Records for this exercise START

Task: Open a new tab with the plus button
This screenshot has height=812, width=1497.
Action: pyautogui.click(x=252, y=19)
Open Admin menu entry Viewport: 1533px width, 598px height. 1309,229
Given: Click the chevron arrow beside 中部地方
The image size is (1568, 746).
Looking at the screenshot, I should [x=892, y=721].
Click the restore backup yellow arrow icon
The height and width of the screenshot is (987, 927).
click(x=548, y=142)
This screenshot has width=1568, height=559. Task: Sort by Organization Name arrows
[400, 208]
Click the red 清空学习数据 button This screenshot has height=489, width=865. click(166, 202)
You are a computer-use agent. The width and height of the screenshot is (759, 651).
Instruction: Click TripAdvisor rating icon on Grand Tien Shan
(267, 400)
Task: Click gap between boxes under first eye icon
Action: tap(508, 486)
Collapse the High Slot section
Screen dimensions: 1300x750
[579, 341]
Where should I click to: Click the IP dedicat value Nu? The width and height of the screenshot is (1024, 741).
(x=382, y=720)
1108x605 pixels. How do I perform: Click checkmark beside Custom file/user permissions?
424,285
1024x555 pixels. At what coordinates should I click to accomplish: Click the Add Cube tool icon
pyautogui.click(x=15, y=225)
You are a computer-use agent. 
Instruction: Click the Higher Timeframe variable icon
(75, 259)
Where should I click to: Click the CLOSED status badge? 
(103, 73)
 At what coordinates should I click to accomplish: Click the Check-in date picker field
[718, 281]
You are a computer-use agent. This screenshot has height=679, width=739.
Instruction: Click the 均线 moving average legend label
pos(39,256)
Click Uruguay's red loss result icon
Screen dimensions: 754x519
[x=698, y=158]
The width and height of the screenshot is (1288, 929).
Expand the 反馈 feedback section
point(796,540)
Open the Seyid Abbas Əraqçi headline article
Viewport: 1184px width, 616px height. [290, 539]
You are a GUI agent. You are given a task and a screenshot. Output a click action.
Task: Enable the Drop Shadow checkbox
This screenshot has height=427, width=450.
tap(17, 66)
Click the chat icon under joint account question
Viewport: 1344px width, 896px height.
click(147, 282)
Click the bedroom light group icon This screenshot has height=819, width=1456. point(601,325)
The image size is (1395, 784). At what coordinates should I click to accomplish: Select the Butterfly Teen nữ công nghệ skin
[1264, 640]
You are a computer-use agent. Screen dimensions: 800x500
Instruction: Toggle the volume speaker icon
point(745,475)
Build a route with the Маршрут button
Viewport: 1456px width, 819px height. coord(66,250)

Records for this exercise END

> [Problem to solve]: If a line in the material above holds "agent", copy it.

> [Answer area]:
You are a computer-use agent. The width and height of the screenshot is (759, 651).
You are a computer-use agent. 
You are a computer-use agent. This screenshot has height=679, width=739.
You are a GUI agent. You are given a task and a screenshot. Output a click action.
You are a computer-use agent. Screen dimensions: 800x500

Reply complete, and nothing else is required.